Chereads / THE LOST PRINCE OF LARKIN / Chapter 7 - Serangan Efitra

Chapter 7 - Serangan Efitra

WUT! WUT! WUUSSSSS!!!

Sebuah mahluk yang sangat besar meluncur dari dalam hamparan padang pasir. Birk menarik lengan Larkin, namun sialnya mahluk itu terus menerjang seperti hendak memakan mereka.

BRUK!

Birk terjatuh dan tubuh Larkin ikut terhempas. Hanya tinggal beberapa hasta saja mahluk itu sudah membuka mulutnya lebar-lebar. Tampak barisan giginya setajam pedang, wajah Birk pucat pasi. Sedangkan Larkin berusaha untuk bangkit dan menarik kaki sahabatnya.

WUUUUS!!!

Kali ini kibasan ekor mahluk tersebut menciptakan gulungan angin. Larkin mengerahkan tenaga agar dirinya tidak jatuh kembali. Detik selanjutnya hal aneh terjadi, saat mahluk misterius itu tiba-tiba saja menggeliat ketika melihat kilatan cahaya kebiruan dari liontin kalung yang dikenakan oleh Larkin.

"BIRK!"

Dengan menghentakkan kakinya, Larkin mencoba menarik kembali tubuh Birk. Tak ampun lagi, Birk terseret beberapa meter. Ikat pinggang Birk terkait diantara barisan gigi mahluk menyeramkan tadi.
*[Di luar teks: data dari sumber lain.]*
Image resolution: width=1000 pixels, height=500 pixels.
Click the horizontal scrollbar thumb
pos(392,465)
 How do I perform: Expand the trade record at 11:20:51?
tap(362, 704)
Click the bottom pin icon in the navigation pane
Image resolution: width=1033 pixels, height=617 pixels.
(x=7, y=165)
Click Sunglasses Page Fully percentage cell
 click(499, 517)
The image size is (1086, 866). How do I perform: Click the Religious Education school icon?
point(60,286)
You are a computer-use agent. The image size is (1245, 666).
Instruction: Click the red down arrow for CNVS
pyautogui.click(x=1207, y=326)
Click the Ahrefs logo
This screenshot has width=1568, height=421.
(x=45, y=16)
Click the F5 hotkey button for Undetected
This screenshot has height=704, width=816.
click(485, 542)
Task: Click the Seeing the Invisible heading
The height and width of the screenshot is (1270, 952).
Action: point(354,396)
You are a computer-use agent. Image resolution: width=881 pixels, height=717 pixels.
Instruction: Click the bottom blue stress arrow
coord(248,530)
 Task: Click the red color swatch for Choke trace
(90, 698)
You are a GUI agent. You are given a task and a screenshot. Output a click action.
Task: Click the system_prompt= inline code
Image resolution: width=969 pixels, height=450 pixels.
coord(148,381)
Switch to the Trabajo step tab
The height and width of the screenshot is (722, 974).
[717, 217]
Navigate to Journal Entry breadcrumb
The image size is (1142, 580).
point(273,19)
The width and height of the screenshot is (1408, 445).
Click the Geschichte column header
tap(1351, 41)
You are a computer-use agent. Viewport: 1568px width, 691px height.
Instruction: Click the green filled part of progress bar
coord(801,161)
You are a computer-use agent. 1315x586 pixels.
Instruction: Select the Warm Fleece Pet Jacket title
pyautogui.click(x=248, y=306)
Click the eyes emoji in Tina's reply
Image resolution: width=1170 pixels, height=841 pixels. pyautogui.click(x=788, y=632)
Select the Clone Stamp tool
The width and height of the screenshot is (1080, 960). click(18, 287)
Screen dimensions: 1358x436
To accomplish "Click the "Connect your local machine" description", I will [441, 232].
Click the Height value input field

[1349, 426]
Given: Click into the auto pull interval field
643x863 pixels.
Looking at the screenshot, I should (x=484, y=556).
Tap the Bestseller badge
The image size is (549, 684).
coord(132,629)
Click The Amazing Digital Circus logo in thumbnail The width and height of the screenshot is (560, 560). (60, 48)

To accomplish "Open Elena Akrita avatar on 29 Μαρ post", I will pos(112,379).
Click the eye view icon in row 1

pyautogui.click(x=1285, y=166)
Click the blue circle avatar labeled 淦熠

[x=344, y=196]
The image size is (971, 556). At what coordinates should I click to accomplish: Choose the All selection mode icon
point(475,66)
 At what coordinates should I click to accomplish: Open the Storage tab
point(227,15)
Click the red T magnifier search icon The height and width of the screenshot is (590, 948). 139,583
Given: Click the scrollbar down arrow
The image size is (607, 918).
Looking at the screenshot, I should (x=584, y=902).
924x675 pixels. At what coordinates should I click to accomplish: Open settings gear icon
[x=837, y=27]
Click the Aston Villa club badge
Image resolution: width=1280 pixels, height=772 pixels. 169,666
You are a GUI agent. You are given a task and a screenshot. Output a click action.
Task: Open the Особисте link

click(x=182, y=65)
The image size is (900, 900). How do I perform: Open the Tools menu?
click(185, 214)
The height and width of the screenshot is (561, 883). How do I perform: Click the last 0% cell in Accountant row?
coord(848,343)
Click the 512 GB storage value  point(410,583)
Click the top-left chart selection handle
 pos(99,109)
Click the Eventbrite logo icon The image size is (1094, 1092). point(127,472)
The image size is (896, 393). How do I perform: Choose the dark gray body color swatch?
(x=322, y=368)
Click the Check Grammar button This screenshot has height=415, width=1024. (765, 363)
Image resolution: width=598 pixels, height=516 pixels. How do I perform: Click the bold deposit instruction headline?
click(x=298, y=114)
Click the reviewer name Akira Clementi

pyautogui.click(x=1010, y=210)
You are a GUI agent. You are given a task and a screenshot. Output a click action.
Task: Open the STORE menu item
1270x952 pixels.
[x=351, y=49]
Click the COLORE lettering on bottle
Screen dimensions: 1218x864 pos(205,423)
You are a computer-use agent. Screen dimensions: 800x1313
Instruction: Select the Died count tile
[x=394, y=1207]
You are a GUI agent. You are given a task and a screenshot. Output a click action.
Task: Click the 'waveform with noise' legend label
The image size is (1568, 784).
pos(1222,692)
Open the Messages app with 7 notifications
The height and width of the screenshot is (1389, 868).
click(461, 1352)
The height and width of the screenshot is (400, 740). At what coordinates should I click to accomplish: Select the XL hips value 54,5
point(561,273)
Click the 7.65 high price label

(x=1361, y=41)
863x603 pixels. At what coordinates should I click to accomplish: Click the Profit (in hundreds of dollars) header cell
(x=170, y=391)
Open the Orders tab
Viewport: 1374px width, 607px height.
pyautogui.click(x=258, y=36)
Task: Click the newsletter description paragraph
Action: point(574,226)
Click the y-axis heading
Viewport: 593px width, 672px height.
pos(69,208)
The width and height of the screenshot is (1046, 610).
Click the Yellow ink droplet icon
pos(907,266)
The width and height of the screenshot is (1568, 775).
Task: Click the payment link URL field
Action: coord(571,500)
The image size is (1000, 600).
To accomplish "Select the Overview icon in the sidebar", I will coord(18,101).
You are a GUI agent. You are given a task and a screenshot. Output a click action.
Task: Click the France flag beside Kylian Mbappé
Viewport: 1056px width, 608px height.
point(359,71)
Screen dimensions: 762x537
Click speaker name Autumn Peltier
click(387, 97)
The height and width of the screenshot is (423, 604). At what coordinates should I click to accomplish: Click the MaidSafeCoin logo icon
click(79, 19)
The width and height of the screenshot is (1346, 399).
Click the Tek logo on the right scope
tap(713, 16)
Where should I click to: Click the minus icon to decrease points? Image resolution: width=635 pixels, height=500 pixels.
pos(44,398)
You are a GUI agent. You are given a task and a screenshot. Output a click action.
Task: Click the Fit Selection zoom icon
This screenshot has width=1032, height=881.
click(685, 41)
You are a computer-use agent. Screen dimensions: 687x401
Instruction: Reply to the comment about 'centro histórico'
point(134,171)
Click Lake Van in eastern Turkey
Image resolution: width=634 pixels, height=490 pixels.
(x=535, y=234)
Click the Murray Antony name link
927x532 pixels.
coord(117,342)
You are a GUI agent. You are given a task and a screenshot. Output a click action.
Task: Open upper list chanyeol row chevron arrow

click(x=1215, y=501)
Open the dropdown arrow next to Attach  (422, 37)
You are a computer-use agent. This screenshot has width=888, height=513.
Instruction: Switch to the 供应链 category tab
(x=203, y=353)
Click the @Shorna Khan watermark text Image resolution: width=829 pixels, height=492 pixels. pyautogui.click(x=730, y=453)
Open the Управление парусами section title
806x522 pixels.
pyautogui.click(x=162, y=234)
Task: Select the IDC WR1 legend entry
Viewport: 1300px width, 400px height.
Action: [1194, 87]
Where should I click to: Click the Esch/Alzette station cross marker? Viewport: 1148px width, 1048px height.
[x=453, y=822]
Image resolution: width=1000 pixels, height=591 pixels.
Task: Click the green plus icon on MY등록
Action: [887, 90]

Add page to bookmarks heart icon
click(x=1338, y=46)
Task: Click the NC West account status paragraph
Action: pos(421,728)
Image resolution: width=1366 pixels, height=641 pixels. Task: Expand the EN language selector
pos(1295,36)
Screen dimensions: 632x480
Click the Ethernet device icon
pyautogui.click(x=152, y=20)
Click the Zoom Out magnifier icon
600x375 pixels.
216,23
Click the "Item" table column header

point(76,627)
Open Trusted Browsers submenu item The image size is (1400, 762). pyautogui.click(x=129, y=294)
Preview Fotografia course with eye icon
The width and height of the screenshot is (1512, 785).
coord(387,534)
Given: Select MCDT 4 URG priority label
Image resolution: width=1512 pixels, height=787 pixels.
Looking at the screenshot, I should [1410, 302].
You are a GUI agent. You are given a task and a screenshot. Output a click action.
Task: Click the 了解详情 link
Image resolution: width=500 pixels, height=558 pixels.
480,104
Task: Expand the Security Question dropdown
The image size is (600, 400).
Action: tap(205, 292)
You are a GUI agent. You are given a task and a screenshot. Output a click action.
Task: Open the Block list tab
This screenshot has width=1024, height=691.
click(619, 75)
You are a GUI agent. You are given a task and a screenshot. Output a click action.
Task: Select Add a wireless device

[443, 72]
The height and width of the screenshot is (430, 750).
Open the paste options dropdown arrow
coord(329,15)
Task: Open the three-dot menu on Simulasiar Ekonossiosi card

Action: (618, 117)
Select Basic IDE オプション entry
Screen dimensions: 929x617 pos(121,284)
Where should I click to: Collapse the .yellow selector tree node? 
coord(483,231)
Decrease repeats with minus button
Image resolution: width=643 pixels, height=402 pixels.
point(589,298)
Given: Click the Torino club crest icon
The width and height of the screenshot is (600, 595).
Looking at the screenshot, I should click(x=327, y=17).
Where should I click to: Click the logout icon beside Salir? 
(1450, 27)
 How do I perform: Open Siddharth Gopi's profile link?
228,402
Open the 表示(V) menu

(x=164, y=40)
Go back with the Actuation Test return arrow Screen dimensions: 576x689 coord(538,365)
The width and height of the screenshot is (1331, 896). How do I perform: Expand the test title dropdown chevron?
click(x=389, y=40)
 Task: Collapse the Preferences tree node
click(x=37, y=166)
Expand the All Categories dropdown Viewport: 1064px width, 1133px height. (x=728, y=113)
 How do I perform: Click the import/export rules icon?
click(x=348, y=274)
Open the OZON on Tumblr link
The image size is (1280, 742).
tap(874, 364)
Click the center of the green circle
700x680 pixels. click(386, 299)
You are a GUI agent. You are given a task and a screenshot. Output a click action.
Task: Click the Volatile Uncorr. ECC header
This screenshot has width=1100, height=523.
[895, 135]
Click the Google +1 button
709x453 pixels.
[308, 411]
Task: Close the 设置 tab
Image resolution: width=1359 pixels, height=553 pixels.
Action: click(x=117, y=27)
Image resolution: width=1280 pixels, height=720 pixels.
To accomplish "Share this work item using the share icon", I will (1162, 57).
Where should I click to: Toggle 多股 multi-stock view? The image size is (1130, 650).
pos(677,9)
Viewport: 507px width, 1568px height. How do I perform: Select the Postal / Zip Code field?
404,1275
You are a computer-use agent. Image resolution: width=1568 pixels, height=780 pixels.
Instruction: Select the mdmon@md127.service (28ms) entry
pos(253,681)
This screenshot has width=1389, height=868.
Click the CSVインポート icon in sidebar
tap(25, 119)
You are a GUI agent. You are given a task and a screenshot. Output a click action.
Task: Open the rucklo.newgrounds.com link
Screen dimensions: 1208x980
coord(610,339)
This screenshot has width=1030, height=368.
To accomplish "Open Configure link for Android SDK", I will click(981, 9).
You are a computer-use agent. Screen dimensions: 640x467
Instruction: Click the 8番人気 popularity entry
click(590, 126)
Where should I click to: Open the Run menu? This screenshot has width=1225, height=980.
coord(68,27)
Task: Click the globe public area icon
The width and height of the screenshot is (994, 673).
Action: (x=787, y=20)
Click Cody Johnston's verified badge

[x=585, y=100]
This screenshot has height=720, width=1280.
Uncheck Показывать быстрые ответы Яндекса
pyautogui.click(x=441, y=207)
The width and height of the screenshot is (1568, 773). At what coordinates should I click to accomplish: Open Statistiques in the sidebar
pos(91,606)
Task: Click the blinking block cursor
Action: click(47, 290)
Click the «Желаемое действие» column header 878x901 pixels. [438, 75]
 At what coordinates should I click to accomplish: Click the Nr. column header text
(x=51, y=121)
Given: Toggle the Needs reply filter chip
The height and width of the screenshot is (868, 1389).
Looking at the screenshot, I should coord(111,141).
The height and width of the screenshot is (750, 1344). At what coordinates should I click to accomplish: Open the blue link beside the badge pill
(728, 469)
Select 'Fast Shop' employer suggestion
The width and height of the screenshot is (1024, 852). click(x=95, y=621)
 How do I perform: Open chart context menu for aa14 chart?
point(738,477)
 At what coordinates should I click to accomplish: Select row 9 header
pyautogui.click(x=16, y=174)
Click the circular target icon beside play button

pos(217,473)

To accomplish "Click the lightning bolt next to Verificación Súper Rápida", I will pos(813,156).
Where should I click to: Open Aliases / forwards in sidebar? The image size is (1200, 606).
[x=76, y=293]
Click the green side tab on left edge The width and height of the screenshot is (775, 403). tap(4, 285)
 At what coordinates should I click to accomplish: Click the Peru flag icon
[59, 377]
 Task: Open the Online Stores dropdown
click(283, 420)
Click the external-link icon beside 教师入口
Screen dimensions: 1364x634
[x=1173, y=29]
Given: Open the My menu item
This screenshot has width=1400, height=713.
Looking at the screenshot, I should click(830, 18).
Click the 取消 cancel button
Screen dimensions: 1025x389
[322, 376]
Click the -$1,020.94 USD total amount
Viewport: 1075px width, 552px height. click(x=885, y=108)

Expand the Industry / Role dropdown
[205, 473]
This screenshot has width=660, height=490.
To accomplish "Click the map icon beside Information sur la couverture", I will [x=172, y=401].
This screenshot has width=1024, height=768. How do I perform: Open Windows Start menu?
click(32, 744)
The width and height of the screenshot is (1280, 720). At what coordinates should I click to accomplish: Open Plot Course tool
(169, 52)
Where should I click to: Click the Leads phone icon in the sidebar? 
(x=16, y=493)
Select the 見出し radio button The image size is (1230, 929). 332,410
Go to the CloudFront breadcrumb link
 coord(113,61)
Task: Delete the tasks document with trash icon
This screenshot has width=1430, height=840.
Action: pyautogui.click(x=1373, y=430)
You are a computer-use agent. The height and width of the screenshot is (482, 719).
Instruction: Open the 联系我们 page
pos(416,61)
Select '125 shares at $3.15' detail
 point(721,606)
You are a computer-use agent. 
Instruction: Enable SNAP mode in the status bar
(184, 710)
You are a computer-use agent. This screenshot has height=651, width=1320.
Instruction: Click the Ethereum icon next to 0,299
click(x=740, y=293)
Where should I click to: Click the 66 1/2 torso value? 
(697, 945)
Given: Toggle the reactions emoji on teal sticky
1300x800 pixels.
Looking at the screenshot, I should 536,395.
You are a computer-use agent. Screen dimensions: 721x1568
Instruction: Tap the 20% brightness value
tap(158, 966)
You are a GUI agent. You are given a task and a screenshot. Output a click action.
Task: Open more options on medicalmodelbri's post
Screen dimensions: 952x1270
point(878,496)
"Cepat lepaskan ikat pinggangmu, Birk!" Larkin berteriak.

Birk tak membuang waktu, dengan susah payah tangannya meraih ujung kain yang membelit pinggangnya. Mahluk itu pun kembali masuk ke dalam hamparan pasir.

Larkin segera menghambur ke arah Birk, wajah sahabatnya itu terlihat pucat.

"Mahluk apa itu? Ular atau cacing gurunkah?"

"Itu adalah Efitra! Masih bagus aku datang tepat waktu. Kalau tidak mahluk itu sudah menyeret kalian ke dalam."

Seorang wanita berkata lantang, menjawab pertanyaan Birk. Keduanya segera menoleh ke arah sumber suara. Seorang perempuan mengenakan jubah tertutup dan bercadar sudah berdiri tegak di hadapan mereka. Larkin dan Birk saling pandang.

"Si, siapa kamu?" Birk bertanya. Nafasnya masih terengah-engah. Dia terkejut bukan main ketika mahluk dari dalam gurun tadi tiba-tiba saja menyerang mereka.

"Ikutlah denganku! Atau kalian akan jadi santapan Efitra!" seru wanita tadi.

Birk dan Larkin tidak punya pilihan, selain mengikuti langkahnya.

Kau belum menjawab pertanyaanku, kau ini siapa?" Birk masih penasaran.

Tapi wanita berjubah tersebut tidak menjawab dan terus berjalan.

"Larkin, apa kau tidak memperhatikan tadi mahluk itu sempat menggeliat kesakitan ketika terkena pantulan cahaya liontin dari kalungmu?" bisik Birk.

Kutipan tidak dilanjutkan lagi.